[Dataset entries]
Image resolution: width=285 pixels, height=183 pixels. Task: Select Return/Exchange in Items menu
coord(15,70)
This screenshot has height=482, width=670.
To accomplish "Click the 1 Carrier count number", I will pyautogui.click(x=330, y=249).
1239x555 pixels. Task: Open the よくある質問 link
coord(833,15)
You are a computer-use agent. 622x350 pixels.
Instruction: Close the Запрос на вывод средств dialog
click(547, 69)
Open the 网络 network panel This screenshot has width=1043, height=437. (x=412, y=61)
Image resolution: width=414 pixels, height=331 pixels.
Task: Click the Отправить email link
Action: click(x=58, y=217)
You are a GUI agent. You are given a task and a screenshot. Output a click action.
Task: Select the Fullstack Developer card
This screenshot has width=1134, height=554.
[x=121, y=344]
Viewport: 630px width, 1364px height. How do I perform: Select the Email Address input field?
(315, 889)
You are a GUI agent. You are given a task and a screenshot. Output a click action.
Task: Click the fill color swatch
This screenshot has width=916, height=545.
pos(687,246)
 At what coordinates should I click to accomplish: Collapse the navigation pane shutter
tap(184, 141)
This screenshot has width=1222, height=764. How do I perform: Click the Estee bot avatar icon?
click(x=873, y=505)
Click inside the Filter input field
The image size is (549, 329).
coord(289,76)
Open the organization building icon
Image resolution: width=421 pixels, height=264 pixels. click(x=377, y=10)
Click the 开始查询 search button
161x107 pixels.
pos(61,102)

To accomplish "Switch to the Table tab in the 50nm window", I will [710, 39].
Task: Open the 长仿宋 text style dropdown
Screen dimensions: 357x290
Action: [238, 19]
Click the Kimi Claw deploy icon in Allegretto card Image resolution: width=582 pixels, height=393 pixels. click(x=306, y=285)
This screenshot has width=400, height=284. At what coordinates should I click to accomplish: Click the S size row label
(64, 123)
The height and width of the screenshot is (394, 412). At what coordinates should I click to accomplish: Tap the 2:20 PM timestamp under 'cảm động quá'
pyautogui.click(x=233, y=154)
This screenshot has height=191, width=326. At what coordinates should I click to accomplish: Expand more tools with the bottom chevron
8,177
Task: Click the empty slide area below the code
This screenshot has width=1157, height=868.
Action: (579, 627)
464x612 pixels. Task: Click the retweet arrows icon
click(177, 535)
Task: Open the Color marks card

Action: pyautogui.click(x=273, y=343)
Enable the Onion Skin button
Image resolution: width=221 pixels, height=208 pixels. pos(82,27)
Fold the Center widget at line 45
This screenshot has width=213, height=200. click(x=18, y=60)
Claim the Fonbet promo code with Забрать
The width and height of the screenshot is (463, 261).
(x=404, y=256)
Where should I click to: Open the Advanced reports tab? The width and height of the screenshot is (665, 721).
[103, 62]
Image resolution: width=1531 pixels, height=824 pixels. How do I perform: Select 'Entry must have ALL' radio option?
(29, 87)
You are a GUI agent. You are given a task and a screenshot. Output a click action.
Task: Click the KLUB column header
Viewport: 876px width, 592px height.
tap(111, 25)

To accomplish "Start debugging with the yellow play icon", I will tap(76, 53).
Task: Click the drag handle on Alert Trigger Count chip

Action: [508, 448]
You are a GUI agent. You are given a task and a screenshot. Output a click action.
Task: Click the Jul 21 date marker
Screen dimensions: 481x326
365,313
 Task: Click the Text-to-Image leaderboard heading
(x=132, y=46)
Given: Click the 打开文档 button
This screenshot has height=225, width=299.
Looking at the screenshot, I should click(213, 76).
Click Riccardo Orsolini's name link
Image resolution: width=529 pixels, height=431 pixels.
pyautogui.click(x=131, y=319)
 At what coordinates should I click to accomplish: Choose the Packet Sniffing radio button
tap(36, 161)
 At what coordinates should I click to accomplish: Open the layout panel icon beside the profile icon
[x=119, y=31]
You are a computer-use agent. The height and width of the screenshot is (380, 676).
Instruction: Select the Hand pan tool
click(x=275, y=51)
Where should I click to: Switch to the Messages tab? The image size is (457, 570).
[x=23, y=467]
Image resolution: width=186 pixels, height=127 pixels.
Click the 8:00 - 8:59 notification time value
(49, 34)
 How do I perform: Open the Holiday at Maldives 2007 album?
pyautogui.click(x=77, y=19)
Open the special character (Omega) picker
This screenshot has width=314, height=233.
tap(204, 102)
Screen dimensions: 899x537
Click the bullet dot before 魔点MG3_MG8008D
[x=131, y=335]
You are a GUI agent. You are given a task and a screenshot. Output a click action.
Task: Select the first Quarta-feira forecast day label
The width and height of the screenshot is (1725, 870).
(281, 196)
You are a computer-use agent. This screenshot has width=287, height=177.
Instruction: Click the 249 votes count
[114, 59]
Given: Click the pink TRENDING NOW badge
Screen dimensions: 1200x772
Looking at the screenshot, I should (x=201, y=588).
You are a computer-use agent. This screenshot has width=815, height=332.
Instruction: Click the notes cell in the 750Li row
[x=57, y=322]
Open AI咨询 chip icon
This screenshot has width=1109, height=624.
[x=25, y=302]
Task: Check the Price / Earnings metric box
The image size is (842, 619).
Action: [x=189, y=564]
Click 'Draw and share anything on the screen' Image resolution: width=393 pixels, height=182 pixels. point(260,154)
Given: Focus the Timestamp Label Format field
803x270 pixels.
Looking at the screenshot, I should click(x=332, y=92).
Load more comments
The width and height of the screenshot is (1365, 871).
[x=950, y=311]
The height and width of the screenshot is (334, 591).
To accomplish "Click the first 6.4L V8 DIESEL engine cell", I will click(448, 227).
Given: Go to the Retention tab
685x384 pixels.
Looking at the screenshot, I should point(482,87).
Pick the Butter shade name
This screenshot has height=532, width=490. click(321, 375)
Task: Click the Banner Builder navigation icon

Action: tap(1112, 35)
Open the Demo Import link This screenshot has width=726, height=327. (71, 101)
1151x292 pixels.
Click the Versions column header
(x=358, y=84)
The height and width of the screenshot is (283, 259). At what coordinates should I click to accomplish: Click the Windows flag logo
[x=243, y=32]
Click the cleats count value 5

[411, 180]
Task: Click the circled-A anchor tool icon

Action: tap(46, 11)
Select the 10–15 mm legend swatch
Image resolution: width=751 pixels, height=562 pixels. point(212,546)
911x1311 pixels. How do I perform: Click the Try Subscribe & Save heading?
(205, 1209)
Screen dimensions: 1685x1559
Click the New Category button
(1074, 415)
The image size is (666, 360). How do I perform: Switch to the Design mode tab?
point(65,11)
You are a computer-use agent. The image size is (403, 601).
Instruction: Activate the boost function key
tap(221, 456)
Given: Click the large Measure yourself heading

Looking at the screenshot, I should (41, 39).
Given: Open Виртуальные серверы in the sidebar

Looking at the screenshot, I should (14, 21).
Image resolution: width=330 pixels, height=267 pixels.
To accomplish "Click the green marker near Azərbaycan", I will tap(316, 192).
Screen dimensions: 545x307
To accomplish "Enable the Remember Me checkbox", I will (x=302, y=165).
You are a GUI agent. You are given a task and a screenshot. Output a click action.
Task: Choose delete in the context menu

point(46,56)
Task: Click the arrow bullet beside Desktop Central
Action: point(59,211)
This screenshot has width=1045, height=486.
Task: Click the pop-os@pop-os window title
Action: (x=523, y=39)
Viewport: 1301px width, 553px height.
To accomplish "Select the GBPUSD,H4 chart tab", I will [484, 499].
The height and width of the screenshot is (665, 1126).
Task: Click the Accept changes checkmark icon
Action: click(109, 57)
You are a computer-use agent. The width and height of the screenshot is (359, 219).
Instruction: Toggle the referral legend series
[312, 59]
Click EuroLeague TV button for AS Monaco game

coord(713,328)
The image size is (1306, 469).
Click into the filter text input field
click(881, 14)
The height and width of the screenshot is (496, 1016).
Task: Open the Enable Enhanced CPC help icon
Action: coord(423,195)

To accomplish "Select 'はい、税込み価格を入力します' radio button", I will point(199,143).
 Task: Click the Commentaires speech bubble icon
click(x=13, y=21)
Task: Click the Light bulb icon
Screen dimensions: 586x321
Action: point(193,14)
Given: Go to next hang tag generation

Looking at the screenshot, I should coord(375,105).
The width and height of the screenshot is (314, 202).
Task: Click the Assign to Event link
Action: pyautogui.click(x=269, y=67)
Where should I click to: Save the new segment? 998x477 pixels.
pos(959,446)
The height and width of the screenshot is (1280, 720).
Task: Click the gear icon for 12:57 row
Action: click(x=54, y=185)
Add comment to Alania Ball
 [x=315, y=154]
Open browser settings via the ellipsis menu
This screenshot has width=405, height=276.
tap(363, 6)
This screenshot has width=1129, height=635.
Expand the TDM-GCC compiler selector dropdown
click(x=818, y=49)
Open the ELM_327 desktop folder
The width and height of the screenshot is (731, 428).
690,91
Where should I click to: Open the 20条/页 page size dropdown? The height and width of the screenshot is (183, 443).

What to produce
Using the records given above, list every line that includes the word "marker".

Task output
Task: Click the Jul 21 date marker
To accomplish "Click the green marker near Azərbaycan", I will tap(316, 192).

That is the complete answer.